Southern Fried Catfish with Coleslaw Recipe
Southern fried catfish is a beloved dish that’s crispy on the outside, tender on the inside, and bursting with flavor. Paired with tangy coleslaw, it’s a match made in comfort food heaven. Whether you’re making it for a family dinner or serving it at a gathering, this recipe is sure to impress. Let’s dive into the step-by-step instructions for making Southern Fried Catfish with Coleslaw.
Ingredients for Southern Fried Catfish
- 4 catfish fillets (fresh or frozen, thawed)
- 1 cup buttermilk
- 1 cup cornmeal
- ½ cup all-purpose flour
- 1 tsp paprika
- 1 tsp garlic powder
- 1 tsp onion powder
- ½ tsp cayenne pepper (adjust to taste)
- 1 tsp salt
- 1 tsp black pepper
- Vegetable oil (for frying)
Pro Tip:
For an extra crispy coating, add a tablespoon of cornstarch to the dry ingredients. This helps create a crunchier texture.
Ingredients for Coleslaw
- 4 cups shredded cabbage (you can use a pre-packaged coleslaw mix for convenience)
- 1 large carrot, grated
- 1 cup mayonnaise
- 1 tablespoon apple cider vinegar
- 1 tablespoon honey or sugar
- 1 tsp Dijon mustard (optional for extra tang)

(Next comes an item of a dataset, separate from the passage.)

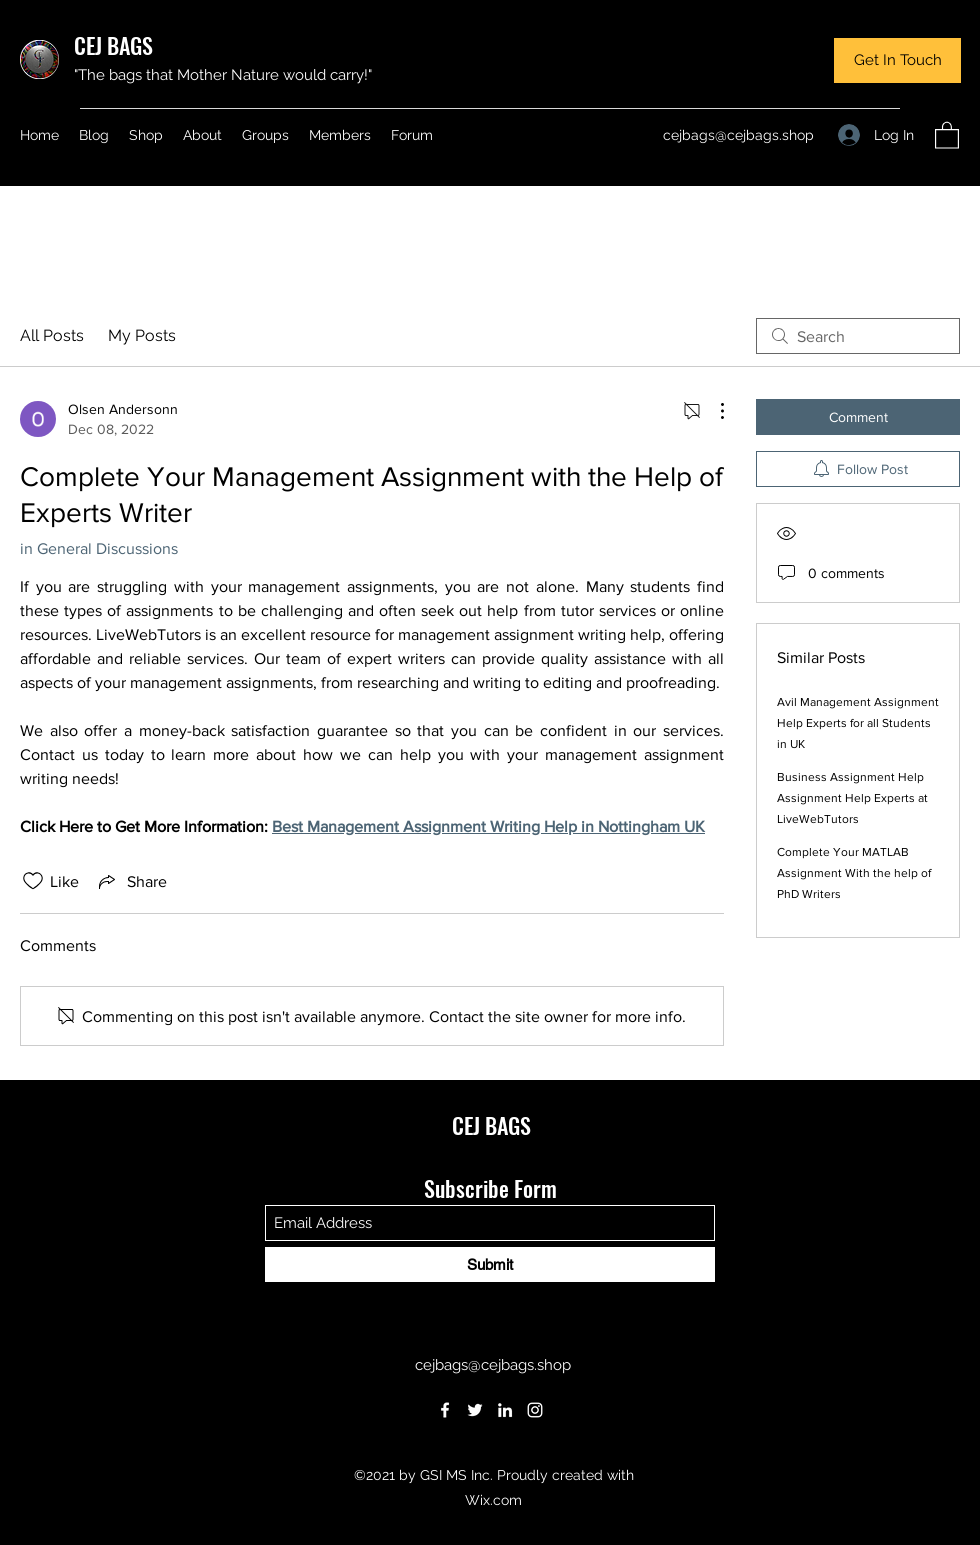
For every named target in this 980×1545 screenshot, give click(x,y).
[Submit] (490, 1264)
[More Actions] (712, 411)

- Salt and black pepper to taste
Pro Tip:
Let the coleslaw sit in the fridge for at least an hour before serving to allow the flavors to meld together.
Directions for Southern Fried Catfish
- Prep the Catfish:
- Pour buttermilk into a shallow dish and season it with a pinch of salt and pepper.
- Dip the catfish fillets into the buttermilk, coating each piece thoroughly.
- Prepare the Dry Coating:
- In a separate shallow dish, combine cornmeal, flour, paprika, garlic powder, onion powder, cayenne pepper, salt, and black pepper. Mix well to ensure an even distribution of spices.
- Coat the Fish:
- After dipping the catfish in the buttermilk, dredge each fillet into the seasoned cornmeal mixture. Press down slightly to ensure a thick, even coating.
- Fry the Catfish:
- Heat about 2 inches of vegetable oil in a large skillet or deep fryer over medium-high heat. The oil should reach 350°F for perfect frying.
- Carefully place the coated fillets into the hot oil, frying in batches to avoid overcrowding. Fry for 4-5 minutes per side or until the fish is golden brown and crispy. The internal temperature should reach 145°F when fully cooked.
- Drain and Serve:
- Remove the catfish from the oil and place it on a plate lined with paper towels to drain any excess oil.
Pro Tip:
For an extra crispy finish, let the fish rest on a wire rack for a few minutes after frying to prevent the coating from becoming soggy.
Directions for Coleslaw
- Prepare the Veggies:
- In a large bowl, combine the shredded cabbage and grated carrot.
- Make the Dressing:
- In a separate bowl, whisk together the mayonnaise, apple cider vinegar, honey, and Dijon mustard (if using). Add salt and pepper to taste.
- Toss the Coleslaw:
- Pour the dressing over the cabbage and carrot mixture, tossing gently until the vegetables are fully coated.
- Chill and Serve:
- Cover the coleslaw and refrigerate for at least an hour before serving to allow the flavors to blend.
Pro Tip:
If you want a crunchier texture, you can add apple slices or radishes to the slaw for added flavor and crunch.
Serving Suggestions
Serve your Southern Fried Catfish with a generous helping of coleslaw on the side. For a complete Southern meal, consider pairing it with cornbread, fried okra, or hushpuppies. A squeeze of fresh lemon over the catfish will also elevate the dish.
Enjoy this classic Southern comfort food that’s perfect for any occasion!